Shonda Rhimes is shocked that Bridgerton fans are so shocked by the news that breakout star Regé-Jean Page will not be returning for Season 2 — in part, because it’s not as if the Duke of Hastings got hit by a Seattle city bus.
Netflix (via Lady Whistledown) announced earlier this month that Page won’t appear in Season 2 as Simon Basset — a move that was widely expected considering the triply-renewed period sudser’s next chapter will take a page from Julia Quinn’s second novel and focus on Lord Anthony Bridgerton’s (Jonathan Bailey) quest for a bride. (That said, Page’s leading lady, Phoebe Dynevor, will be back, given that “Daphne will remain a devoted wife and sister, helping her brother navigate the upcoming social season and what it has to offer.”)

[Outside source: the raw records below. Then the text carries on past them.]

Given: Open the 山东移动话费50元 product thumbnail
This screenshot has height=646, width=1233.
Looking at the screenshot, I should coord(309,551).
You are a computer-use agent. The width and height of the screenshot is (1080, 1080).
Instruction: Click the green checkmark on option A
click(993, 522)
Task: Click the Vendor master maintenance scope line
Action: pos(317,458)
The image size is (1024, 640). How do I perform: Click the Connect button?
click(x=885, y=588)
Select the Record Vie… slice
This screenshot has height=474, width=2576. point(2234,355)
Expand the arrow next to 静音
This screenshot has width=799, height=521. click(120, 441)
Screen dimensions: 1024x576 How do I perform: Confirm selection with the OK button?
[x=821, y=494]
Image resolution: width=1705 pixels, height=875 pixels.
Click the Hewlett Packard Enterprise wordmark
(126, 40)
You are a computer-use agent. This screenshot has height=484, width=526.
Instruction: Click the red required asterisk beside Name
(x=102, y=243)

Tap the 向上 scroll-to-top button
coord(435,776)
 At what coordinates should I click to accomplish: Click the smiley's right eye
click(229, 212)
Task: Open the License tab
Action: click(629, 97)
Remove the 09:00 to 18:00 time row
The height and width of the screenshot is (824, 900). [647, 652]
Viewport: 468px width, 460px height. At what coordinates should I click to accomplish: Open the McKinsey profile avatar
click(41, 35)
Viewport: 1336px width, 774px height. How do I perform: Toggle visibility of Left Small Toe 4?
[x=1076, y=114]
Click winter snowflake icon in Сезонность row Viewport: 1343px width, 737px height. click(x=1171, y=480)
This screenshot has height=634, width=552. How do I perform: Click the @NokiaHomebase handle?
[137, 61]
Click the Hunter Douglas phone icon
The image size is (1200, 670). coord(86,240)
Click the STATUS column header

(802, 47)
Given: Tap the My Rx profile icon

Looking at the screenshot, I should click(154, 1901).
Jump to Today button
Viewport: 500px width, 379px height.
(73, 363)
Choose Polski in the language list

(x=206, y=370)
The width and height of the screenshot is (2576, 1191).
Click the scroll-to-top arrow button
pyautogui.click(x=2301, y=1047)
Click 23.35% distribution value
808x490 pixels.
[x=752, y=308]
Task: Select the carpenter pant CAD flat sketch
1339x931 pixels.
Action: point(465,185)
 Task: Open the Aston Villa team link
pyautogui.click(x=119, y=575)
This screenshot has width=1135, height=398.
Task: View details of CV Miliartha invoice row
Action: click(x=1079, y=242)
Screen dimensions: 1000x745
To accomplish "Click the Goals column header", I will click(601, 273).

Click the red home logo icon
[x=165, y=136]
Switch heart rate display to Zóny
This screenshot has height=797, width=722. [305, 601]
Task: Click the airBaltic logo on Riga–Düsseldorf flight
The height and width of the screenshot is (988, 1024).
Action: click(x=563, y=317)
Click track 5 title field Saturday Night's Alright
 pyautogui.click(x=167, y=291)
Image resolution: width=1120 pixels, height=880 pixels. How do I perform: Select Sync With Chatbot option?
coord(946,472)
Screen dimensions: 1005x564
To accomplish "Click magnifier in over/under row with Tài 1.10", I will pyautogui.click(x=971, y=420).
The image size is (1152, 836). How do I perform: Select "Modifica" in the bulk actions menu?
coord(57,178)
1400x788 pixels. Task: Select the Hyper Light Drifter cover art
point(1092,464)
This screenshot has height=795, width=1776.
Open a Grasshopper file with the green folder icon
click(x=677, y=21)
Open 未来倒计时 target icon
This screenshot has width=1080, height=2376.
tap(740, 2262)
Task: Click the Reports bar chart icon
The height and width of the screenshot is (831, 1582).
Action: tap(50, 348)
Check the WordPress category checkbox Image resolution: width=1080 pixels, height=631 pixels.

Yet even though the books foretold Page and Simon’s absence, many fans feel they are being deprived of one of the show’s main attractions.
Juxtaposing the Bridgerton backlash with what she has observed over the years whenever ABC’s Grey’s Anatomy offed one character or another, Rhimes told Vanity Fair, “I was really shocked, because usually that happens when I’ve killed off somebody that’s been around for a while. Like, we didn’t kill [the Duke], he’s still alive!”
Rhimes affirmed that Page had always and only been signed to a one-season deal, though he was invited to return for Season 2 cameos — reportedly at $50,000 a pop, though by some accounts he declined since his character would not be the focus. “[T]here’s a lot of fantastically interesting talk that’s been going on, mainly ’cause I think people are having a hard time letting go,” Rhimes said. “He’s a busy man!”
Rhimes said that the passionate reaction to Page’s Season 2 absence demonstrates that, when all is said and done, Shondaland did its job right. “He’s amazing, but that’s our job and something that [production partner] Betsy [Beers] and I have been doing since… well, God, has it been 20 years now? Finding guys — I mean, hopefully ladies, too — but finding men that our audiences find devastatingly attractive and they become incredibly overly attached to, and they get enraged about when we move them about in any way.”